The nagging worry here is that the military and political higher-ups are going to be given a convenient, well-oiled exoneration.  Exonerated, the politicos and deskbound army wonks, who made critical decisions thousands of miles away, will be exempt, professing ignorance about the activities of a few bad apples in the Special Forces.  Never mind why those apples were there in the first place.

The law will not necessarily be of much help here, beyond targeting the lower elements of foot soldiery.  Doctrines of command responsibility require an adequate formulation of the “guilty mind”, otherwise known as mens rea.  The pressing point in such a context is assessing what standard of knowledge is relevant: strict liability, constructive knowledge (that the commanders ought to have known about the crimes), or actual knowledge?

As Douglas Guilfoyle has observed, both the Rome Statute of the International Criminal Court and Australian law tend to exclude strict liability and actual knowledge, yet “contain different formulations of what falls between.”  In a co-authored piece, Guilfoyle also notes that international law generally attaches “liability to commanders who, given the circumstances, should have known crimes were being or had been committed.”

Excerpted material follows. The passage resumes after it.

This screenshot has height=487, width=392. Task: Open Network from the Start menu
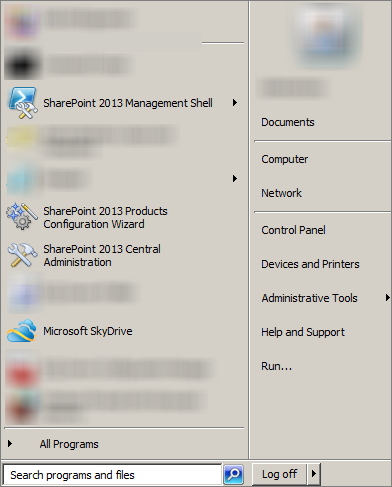coord(281,193)
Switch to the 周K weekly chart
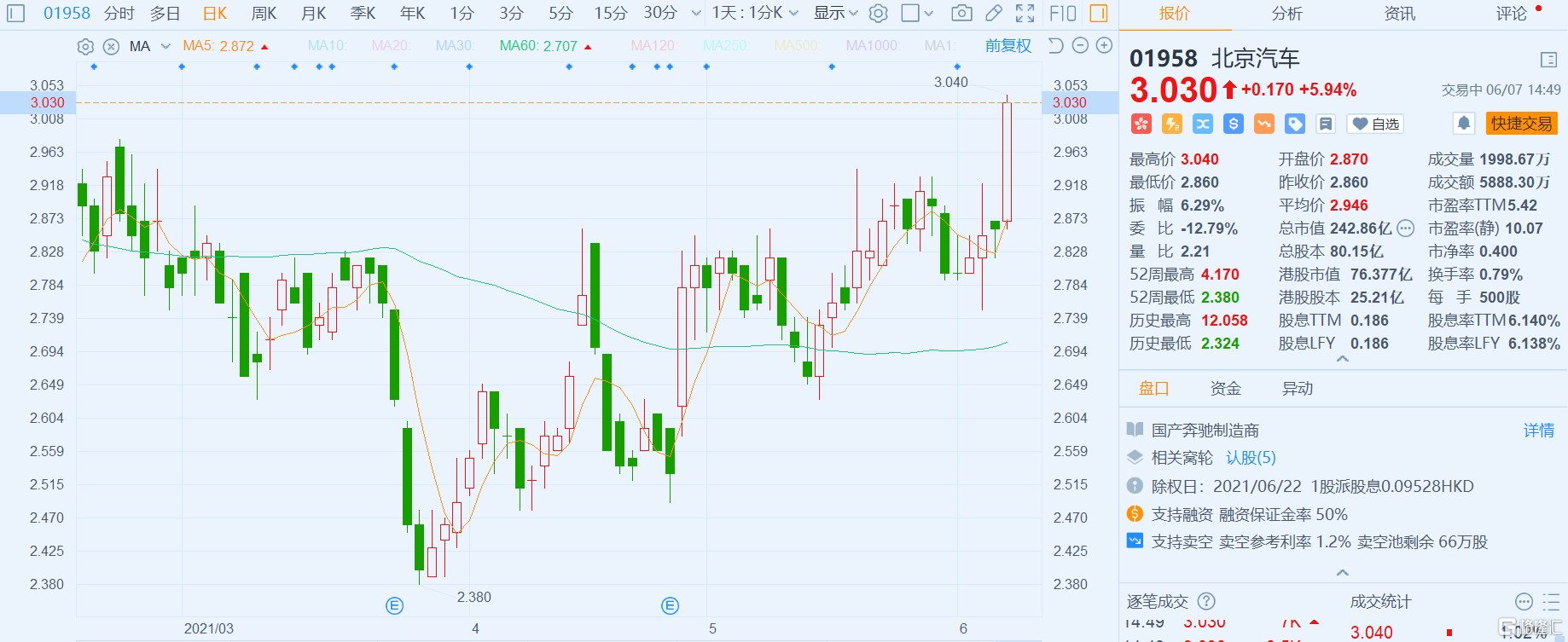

The Brereton Report has done a remarkable disservice in shielding the chain of command in terms of operational awareness, and makes no mention of the political process that led to the deployment of such soldiers in Afghanistan in the first place.  As the report improbably asserts, there was “no evidence that there was knowledge of, or reckless indifference to, the commission of war crimes, on the part of commanders at troop/platoon, squadron/company or Task Group Headquarters level, let alone at higher levels such as … Joint Operations Command, or Australian Defence Command.”  Nor was “there any failure at any of those levels to take reasonable and practical steps that would have prevented or detected the commission of war crimes.”

The practice of frequently rotating commanders above the patrol level in the Afghanistan theatre, and the nature of how information was compartmentalised, have served to ignore culpability for practices in the field of battle.

This is not to say that a number of senior officers are not concerned by what Schulz’s trial promises.  As The Australian reports, citing a military source, “Individuals who were commanding the soldier, right up the chain of command for as high as the defence team can justify, should reasonably expect to be called into court.”  The defence team could then point to various “chain-of-command deficiencies”, among them the practice of repeatedly redeploying special service soldiers despite concerns about their state of mind.

Exposing such practices, and their source, would not only be fitting but just.  We are otherwise faced with that convenient and all too regular spectacle: that of a soldier punished in isolation from the war machine that emboldened him to kill in the first place.